Basically what I'm hoping for is to make a little extra money and draw some attention to my e-novels.

I'm currently looking at Fantasy and Science Fiction (imaginative title there...) or possibly Analog. Are those decent choices?

First, if you don't read such magazines religiously, I'd say your chances of writing something any of them want are about a million to one. There is no other way to know what editors want except reading issue after issue. Nor can any of us tell you anything without reading your stories, and without reading the magazines ourselves.

Second, trying to sell short stories in an effort to earn money and/or to bring attention to a novel is a losing game for almost everyone. Selling a short story to a decent magazine is a hundred times harder than selling a novel to a good publisher. The competition is incredibly, and every submission period at every good magazine means the editor is receiving stories by the best and most famous writers in the world. Your story has to be better than theirs in some way, small or large, or it won't sell. Not as good as, but better.
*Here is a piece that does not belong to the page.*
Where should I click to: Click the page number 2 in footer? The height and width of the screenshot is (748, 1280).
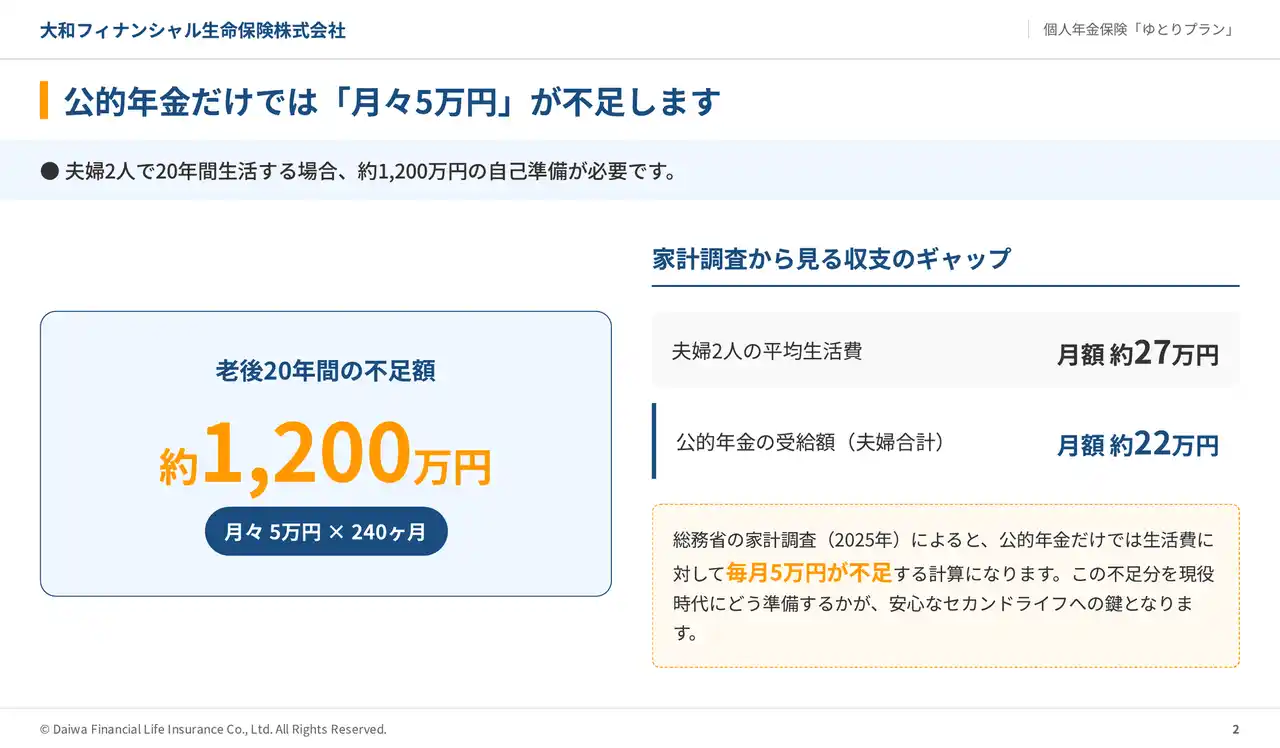(1235, 729)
Why buy your story when an editor can get a story of the same quality from a writer with a name that draws readers to the magazine.

Miracles happen, but the reason to write short stories for magazines in because you love reading and writing short stories, not because you think it's a way to earn extra money, or a way to draw attention to a novel. Maybe you can write stories they want without reading them, but if so, you'll be the first such writer I've ever known. Only a tiny, tiny handful of talented writers ever sell anything to good magazines, even if they do rad them religiously. It's far and away the most competitive field there is in fiction writing.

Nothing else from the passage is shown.